Korean J Transplant.  2020 Dec;34(Supple 1):S134. 10.4285/ATW2020.OP-1111.

Pure laparoscopic donor right hepatectomy for adult living donor liver transplantation: initial report from Southeast Asia liver transplant center

  • 1Department of Surgery, Chiang Mai University, Chiang Mai, Thailand
  • 2Department of Anesthesiology, Chiang Mai University, Chiang Mai, Thailand


Living donor liver transplantation (LDLT) is widely performed especially in the area which deceased liver donor was scanty including Thailand. Currently, minimally invasive donor hepatectomy is becoming more popular. We began our LDLT program and minimally invasive liver surgery simultaneously on 2015. We started the first case of pure laparoscopic donor right hepatectomy in 2020. The aim of this study is to present an experience on developing pure laparoscopic donor right hepatectomy for adult living donor liver transplantation in small size living donor liver transplantation center.
We collected all living liver donors who underwent donor right hepatectomy for modified right lobe graft in our institute from January 1, 2015 to June 30, 2020. The baseline characteristics and surgical outcomes of donors and recipients between conventional open donor right hepatectomy (CODRH) and pure laparoscopic donor right hepatectomy (PLDRH) group were compared.
There were 51 cases of liver transplantation in our center during that period. There were 21 cases of CODRH and four cases of PLDRH using modified right lobe graft. There was neither hand assisted nor laparoscopic assisted donor right hepatectomy in our series.

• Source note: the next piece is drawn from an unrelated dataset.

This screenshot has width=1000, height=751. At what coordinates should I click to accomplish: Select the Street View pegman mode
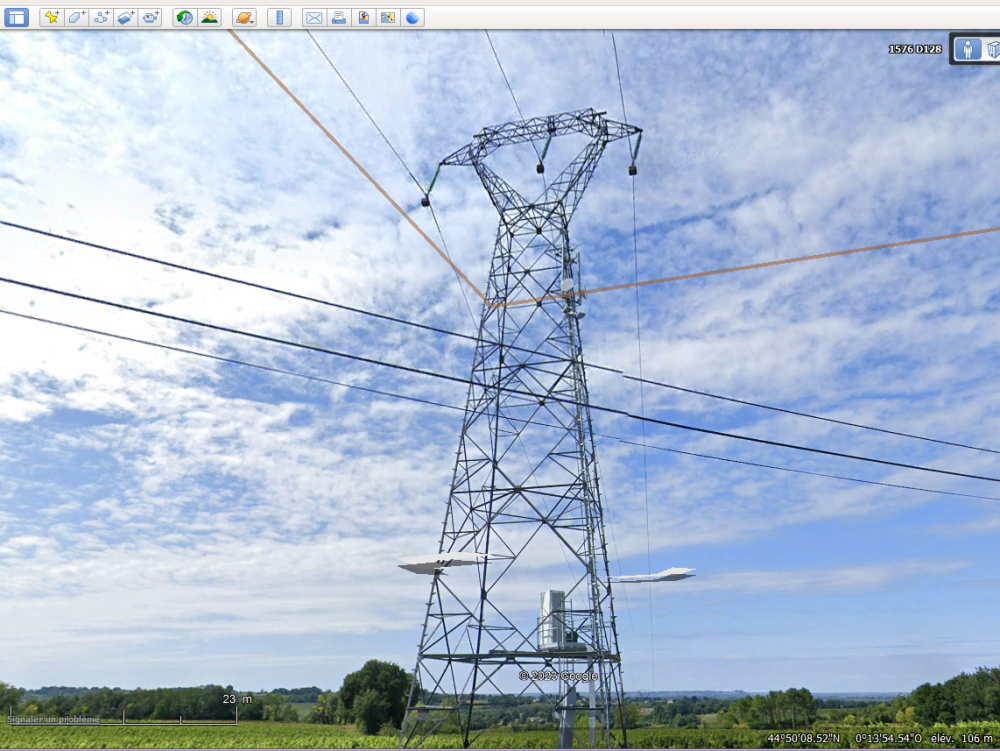click(967, 49)
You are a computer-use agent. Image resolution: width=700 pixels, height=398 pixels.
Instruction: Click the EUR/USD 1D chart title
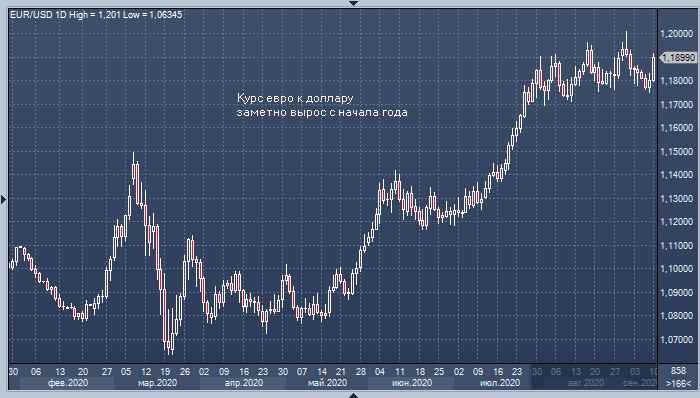tap(96, 15)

There was no conversion in PLDRH group. Baseline characteristic, Perioperative data and laboratory investigations were not significance difference between two groups. Overall complications after donor right hepatectomy were 33.3% in CODRH group and 25% in PLDTH group (P=0.743). The major complication and mortality of the recipient were not significant difference between both groups.

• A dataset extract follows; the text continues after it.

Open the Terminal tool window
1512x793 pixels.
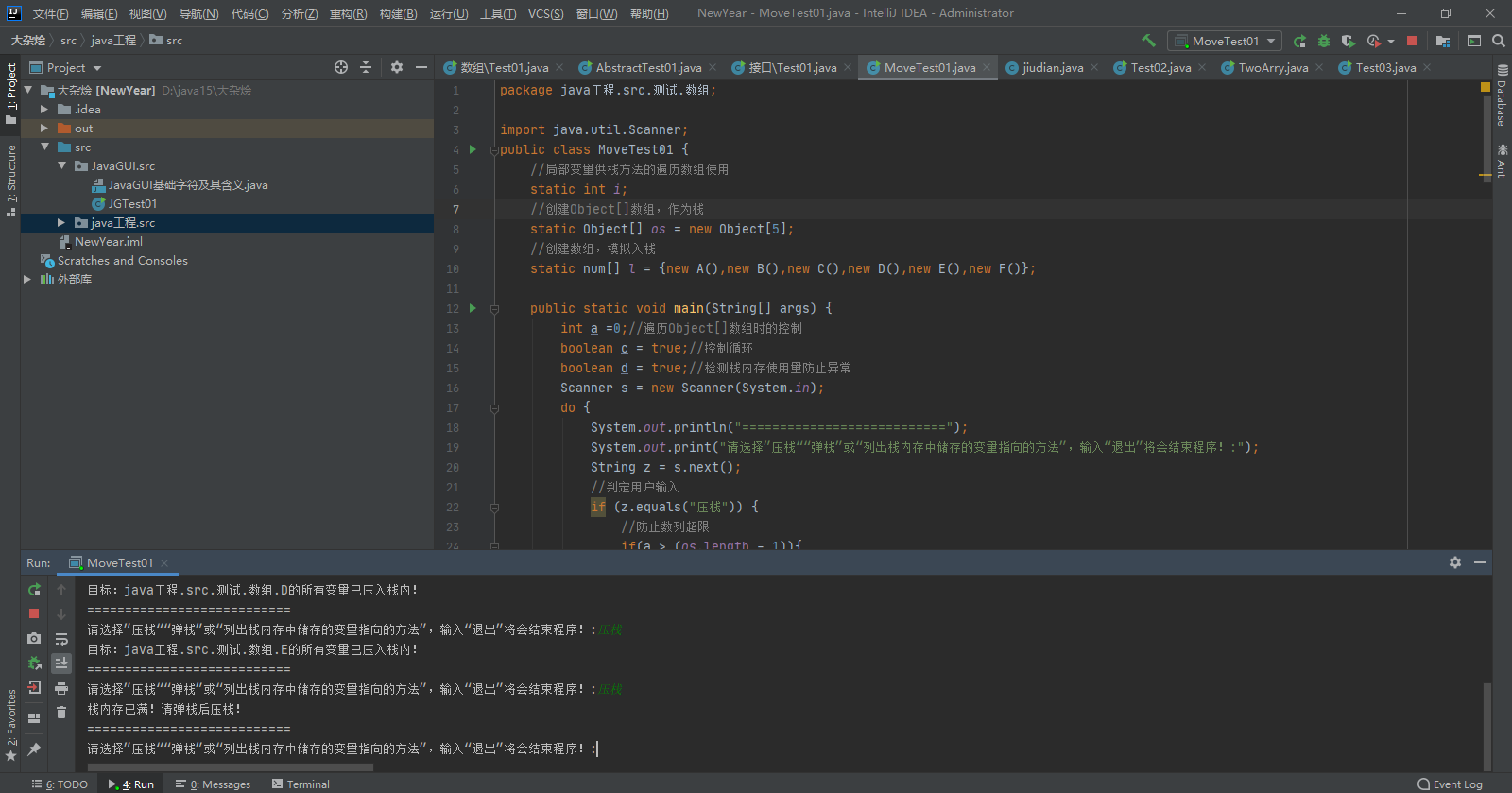(x=301, y=784)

In well-established living donor liver transplantation center which have surgeons who experienced in hepato-biliary and minimally invasive liver surgery. PLDRH can be done safely after the surgeon have trained from high volume LDLT center which had well-established minimally invasive donor hepatectomy program. However, PLDRH should be started in donor who had no anatomical variation.